Reputation: 12387
I can't find the documentation that specifies how a Scanner treats newline patterns by default. I want to read a file line by line and have the scanner be able to handle \r, \n or \r\n line endings regardless of the system the program is actually running on.
If I declare a scanner like so:
Scanner scanner = new Scanner(reader);
what is the default behaviour?
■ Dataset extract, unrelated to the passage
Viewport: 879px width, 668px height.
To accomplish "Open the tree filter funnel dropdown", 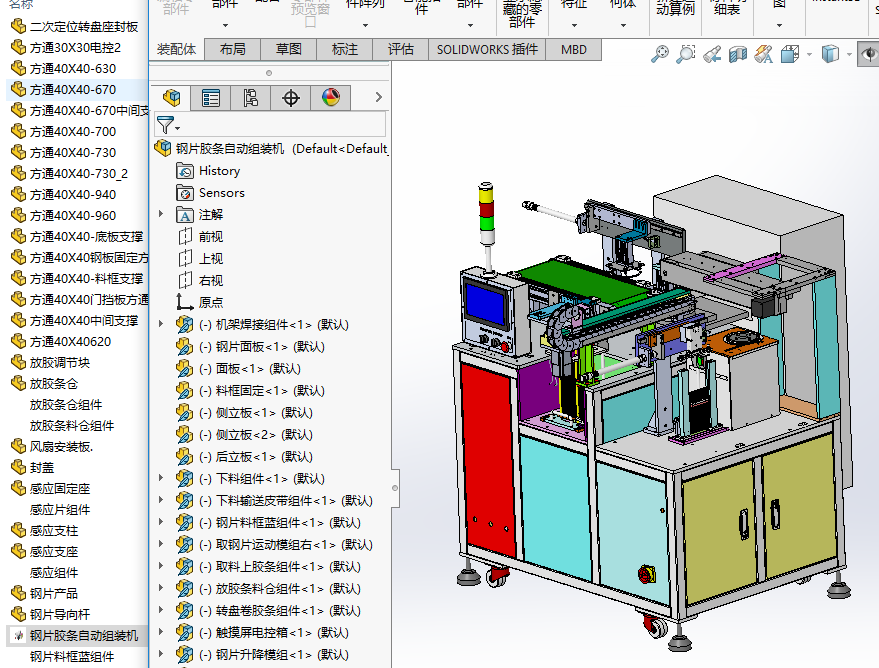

Will it handle all three kinds as described above or do I have to tell it explicitly to do it?
Upvotes: 2
Views: 10985
Reputation: 718678
It is not documented (in Java 1.6) but the JDK code uses this regex to match a line break:
"\r\n|[\n\r\u2028\u2029\u0085]"
Here's a link to the source code: http://cr.openjdk.java.net/~briangoetz/7012540/webrev/src/share/classes/java/util/Scanner.java.html
IMO, this ought to be specified, since Scanner
's behavior wrt to line separators is different to (for example) BufferedReader
's. (I've lodged a bug report ...)
Upvotes: 3
Reputation: 1521
Looking at the source code for Sun JDK 1.6, the pattern used is "\r\n|[\n\r\u2028\u2029\u0085]"
which says "\r\n" or any one of \r, \n or the unicode characters for "line separator", "paragraph separator", and "next line" respectively.
Upvotes: 5